::: Material supplied
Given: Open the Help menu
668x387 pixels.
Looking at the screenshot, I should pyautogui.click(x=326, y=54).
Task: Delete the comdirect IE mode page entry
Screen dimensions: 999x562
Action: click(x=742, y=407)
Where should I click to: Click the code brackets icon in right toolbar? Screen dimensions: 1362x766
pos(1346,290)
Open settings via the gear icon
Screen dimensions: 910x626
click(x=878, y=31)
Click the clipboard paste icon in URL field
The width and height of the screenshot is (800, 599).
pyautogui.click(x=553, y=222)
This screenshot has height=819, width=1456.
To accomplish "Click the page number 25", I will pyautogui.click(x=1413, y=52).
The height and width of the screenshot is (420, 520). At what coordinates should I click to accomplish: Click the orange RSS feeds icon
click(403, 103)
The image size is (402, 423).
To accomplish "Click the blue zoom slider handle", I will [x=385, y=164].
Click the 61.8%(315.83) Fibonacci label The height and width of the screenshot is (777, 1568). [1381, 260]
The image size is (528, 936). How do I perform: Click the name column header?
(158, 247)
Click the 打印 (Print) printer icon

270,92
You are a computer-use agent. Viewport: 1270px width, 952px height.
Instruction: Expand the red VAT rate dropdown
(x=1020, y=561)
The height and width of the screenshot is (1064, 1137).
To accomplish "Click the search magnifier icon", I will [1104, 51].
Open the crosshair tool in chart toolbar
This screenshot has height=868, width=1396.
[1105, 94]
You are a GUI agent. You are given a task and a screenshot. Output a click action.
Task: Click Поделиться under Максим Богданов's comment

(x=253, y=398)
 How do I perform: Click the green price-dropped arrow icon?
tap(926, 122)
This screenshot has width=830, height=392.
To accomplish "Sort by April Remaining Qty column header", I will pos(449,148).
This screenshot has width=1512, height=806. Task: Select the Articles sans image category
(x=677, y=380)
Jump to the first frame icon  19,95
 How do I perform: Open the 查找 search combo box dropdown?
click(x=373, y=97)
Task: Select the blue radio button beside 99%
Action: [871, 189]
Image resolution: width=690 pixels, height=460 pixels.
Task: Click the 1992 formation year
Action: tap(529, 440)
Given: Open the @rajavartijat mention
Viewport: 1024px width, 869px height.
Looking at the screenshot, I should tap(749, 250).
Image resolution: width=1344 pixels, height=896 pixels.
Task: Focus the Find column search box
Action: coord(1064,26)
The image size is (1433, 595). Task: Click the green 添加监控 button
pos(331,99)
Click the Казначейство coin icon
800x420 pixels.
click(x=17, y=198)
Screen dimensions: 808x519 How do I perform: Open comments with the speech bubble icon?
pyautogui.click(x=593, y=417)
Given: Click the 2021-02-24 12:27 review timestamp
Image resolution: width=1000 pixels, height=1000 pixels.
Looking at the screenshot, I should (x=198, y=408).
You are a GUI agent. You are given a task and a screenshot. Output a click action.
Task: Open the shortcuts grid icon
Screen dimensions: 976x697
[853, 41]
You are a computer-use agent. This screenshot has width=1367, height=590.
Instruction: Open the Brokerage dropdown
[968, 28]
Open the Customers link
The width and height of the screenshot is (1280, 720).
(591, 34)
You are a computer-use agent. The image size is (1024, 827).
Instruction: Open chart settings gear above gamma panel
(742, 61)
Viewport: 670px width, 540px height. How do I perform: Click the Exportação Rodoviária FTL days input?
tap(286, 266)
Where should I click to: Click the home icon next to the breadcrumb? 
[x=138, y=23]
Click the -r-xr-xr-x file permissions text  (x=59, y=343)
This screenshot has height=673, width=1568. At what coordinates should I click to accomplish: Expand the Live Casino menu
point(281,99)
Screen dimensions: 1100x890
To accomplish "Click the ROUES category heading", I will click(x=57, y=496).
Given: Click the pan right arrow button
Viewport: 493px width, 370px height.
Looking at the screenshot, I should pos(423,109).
::::::
Above are the records; retype every one exactly.

Given: Open the Help menu
668x387 pixels.
Looking at the screenshot, I should pyautogui.click(x=326, y=54).
Task: Delete the comdirect IE mode page entry
Screen dimensions: 999x562
Action: click(x=742, y=407)
Where should I click to: Click the code brackets icon in right toolbar? Screen dimensions: 1362x766
pos(1346,290)
Open settings via the gear icon
Screen dimensions: 910x626
click(x=878, y=31)
Click the clipboard paste icon in URL field
The width and height of the screenshot is (800, 599).
pyautogui.click(x=553, y=222)
This screenshot has height=819, width=1456.
To accomplish "Click the page number 25", I will pyautogui.click(x=1413, y=52).
The height and width of the screenshot is (420, 520). At what coordinates should I click to accomplish: Click the orange RSS feeds icon
click(403, 103)
The image size is (402, 423).
To accomplish "Click the blue zoom slider handle", I will [x=385, y=164].
Click the 61.8%(315.83) Fibonacci label The height and width of the screenshot is (777, 1568). [1381, 260]
The image size is (528, 936). How do I perform: Click the name column header?
(158, 247)
Click the 打印 (Print) printer icon

270,92
You are a computer-use agent. Viewport: 1270px width, 952px height.
Instruction: Expand the red VAT rate dropdown
(x=1020, y=561)
The height and width of the screenshot is (1064, 1137).
To accomplish "Click the search magnifier icon", I will [1104, 51].
Open the crosshair tool in chart toolbar
This screenshot has height=868, width=1396.
[1105, 94]
You are a GUI agent. You are given a task and a screenshot. Output a click action.
Task: Click Поделиться under Максим Богданов's comment

(x=253, y=398)
 How do I perform: Click the green price-dropped arrow icon?
tap(926, 122)
This screenshot has width=830, height=392.
To accomplish "Sort by April Remaining Qty column header", I will pos(449,148).
This screenshot has width=1512, height=806. Task: Select the Articles sans image category
(x=677, y=380)
Jump to the first frame icon  19,95
 How do I perform: Open the 查找 search combo box dropdown?
click(x=373, y=97)
Task: Select the blue radio button beside 99%
Action: [871, 189]
Image resolution: width=690 pixels, height=460 pixels.
Task: Click the 1992 formation year
Action: tap(529, 440)
Given: Open the @rajavartijat mention
Viewport: 1024px width, 869px height.
Looking at the screenshot, I should tap(749, 250).
Image resolution: width=1344 pixels, height=896 pixels.
Task: Focus the Find column search box
Action: coord(1064,26)
The image size is (1433, 595). Task: Click the green 添加监控 button
pos(331,99)
Click the Казначейство coin icon
800x420 pixels.
click(x=17, y=198)
Screen dimensions: 808x519 How do I perform: Open comments with the speech bubble icon?
pyautogui.click(x=593, y=417)
Given: Click the 2021-02-24 12:27 review timestamp
Image resolution: width=1000 pixels, height=1000 pixels.
Looking at the screenshot, I should (x=198, y=408).
You are a GUI agent. You are given a task and a screenshot. Output a click action.
Task: Open the shortcuts grid icon
Screen dimensions: 976x697
[853, 41]
You are a computer-use agent. This screenshot has width=1367, height=590.
Instruction: Open the Brokerage dropdown
[968, 28]
Open the Customers link
The width and height of the screenshot is (1280, 720).
(591, 34)
You are a computer-use agent. The image size is (1024, 827).
Instruction: Open chart settings gear above gamma panel
(742, 61)
Viewport: 670px width, 540px height. How do I perform: Click the Exportação Rodoviária FTL days input?
tap(286, 266)
Where should I click to: Click the home icon next to the breadcrumb? 
[x=138, y=23]
Click the -r-xr-xr-x file permissions text  (x=59, y=343)
This screenshot has height=673, width=1568. At what coordinates should I click to accomplish: Expand the Live Casino menu
point(281,99)
Screen dimensions: 1100x890
To accomplish "Click the ROUES category heading", I will click(x=57, y=496).
Given: Click the pan right arrow button
Viewport: 493px width, 370px height.
Looking at the screenshot, I should pos(423,109).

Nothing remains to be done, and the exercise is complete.